It’s not about Webkit, silly. It’s about evolution.
February 20, 2013 § Leave a Comment
« Webkit is a rust bucket. We can’t move away from it, because our users rely on its bugs as much as on its features, but it’s based on deprecated technologies, concepts that don’t scale anymore, and it just won’t match today’s needs or hardware. If we had any choice, we would dump the whole thing and restart from scratch. »
Who said that? Nobody, I guess. Webkit is a very nice family of engines. Nice enough that Apple and Google have been using it in major browsers. A few days ago, Opera has announced that they will be abandoning Presto, their own engine, and switch to Webkit. This is certainly an impressive portofolio.
But let’s face it: Webkit is ancient technology. Née KHTML, Webkit was first released in 1998, roughly the same date as Mozilla’s Gecko or Microsoft’s Trident, and four years before Opera’s own Presto. At the time, multi-threading was expensive, multi-core systems were a thing of the future, GPUs could only be used by games, tomorrow’s CPU was twice faster than yesterday’s, compiling C++ on various platforms involved plenty of guesswork and nobody outside of academic circles took JITs, type-safe programming or dynamic programming seriously. Oh, and nobody in their right state of mind could imagine using a browser for working on documents or for playing non-trivial games. Also, privacy and open web were two things that only Opera was even considering.
Fast-forward 15 years. Expectations about browsers have changed. Browsers now support first-person shooters and office suites. Browsers need to work on low-powered CPUs. Multi-core has become cheaper than faster CPUs, and GPUs are now insanely powerful. Most applications written nowadays target JIT-ed platforms. C and C++ have very serious competitors. And let’s not forget that every spy, every mobster and their nephew is attempting to steal control of your browser, and that Google, Facebook and others have made billions of dollars finding out exactly what you are doing online. During these 15 years, Webkit, Gecko, Trident and Presto have been upgraded, optimized, hacked, hardened and tweaked countless times into the powerhouses we use every day.
A few days ago, Opera threw the towel on Presto and joined the Webkit movement. While I have my doubts about the business consequences of this move, I am no business strategist, so I will not comment upon something that is doubtless beyond my ken. This change is, of course, disappointing. Disappointing for the Mozilla community because it seems that we have lost our strongest ally in the war for privacy and the open web. Disappointing also because the very reason given by Opera for this choice is that there were too many developers writing not Web Applications but Webkit Applications.
And see, that’s a major problem for the future of the whole web. Whenever a Web application is developed that targets open standards, it can work with any standards-compliant browser, not just one of the major browsers, but in fact any browser that has yet to be developed. On the other hand, by definition, developing a Webkit application means effectively that your application will work only on Webkit browsers.

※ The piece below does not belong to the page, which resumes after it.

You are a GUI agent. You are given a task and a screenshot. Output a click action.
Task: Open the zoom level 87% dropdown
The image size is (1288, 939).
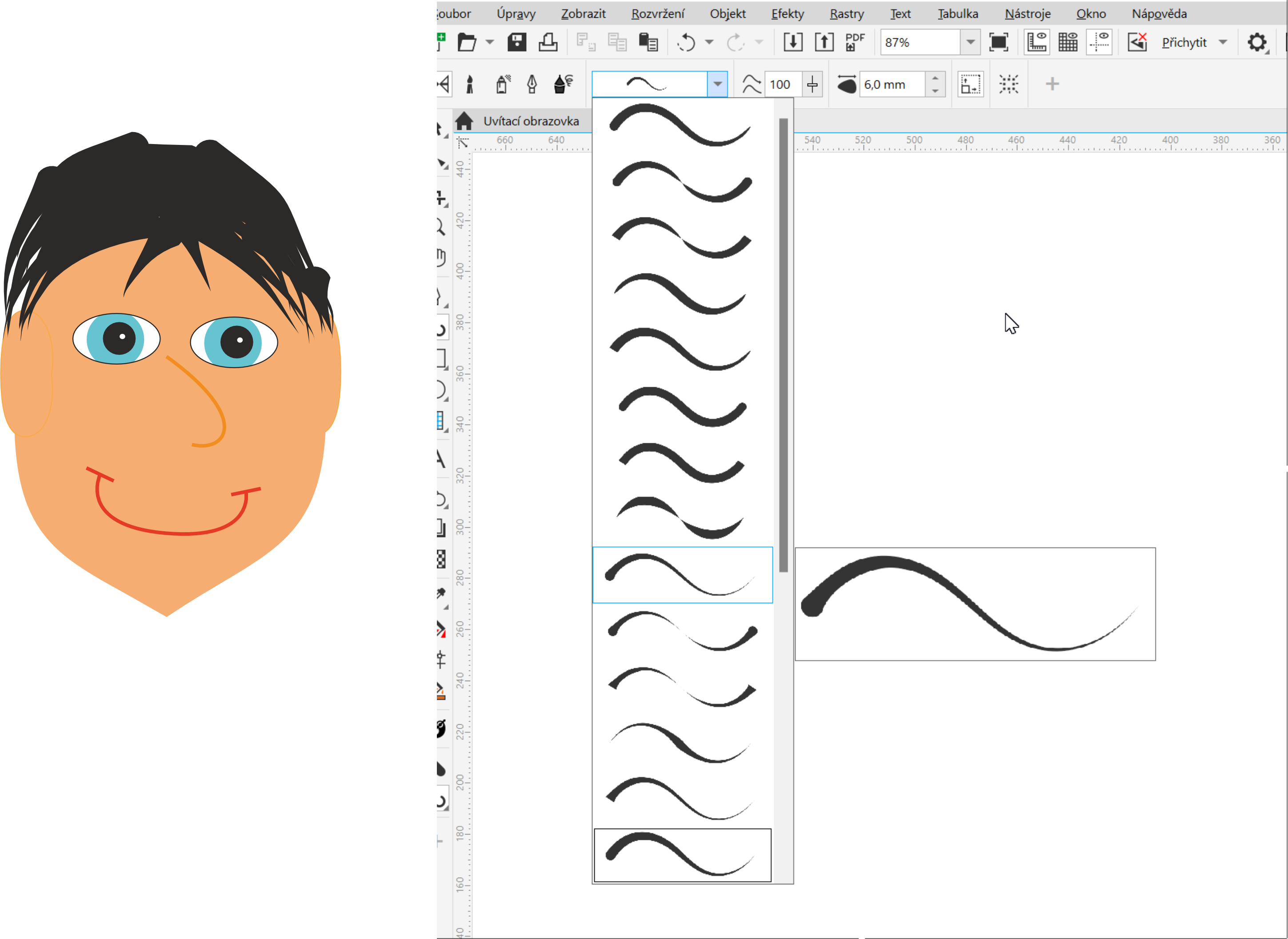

If you are a web developer, remember this statistics: this means that writing webkit applications ensures that you reject ~60% of your potential user base – and that’s assuming that all Opera users will migrate to Webkit. And that’s also assuming that all Webkit browsers are all bug-for-bug and quirk-for-quirk compatible, which is actually far from true.
Actually, it is a little worse than that. Because if your Webkit application depends upon Webkit quirks, bugs that end up fixed or non-standard features that end up abandoned, this means that, within one or two years, your potential user base will have evaporated to only the users who never upgrade their browser. All of a sudden, relying upon cutting-edge Webkit features has turned into a handicap.
Oh, and remember that non-quote about Webkit being a rust bucket? One day soon, you will hear it. It is no secret that Mozilla is working in Servo, its next-generation rendering engine, and I would be surprised if Google and Microsoft were not doing the same thing behind closed doors. Servo is written mostly from scratch. Not with the objective of being bug-to-bug and quirk-to-quirk compatible with Gecko or with Webkit, but purely from the specifications of the open web. Doubtless, Google’s and Microsoft’s hypothetical replacements for Webkit and Trident follow or will follow the same strategy, simply because writing a rendering engine is a task of considerable complexity, and attempting to reverse-engineer behavior from bugs increases complexity and likelihood of unexpectedbugs by an other of magnitude.
So, do you want to maximize your user base and ensure that your application will continue working a few years from now?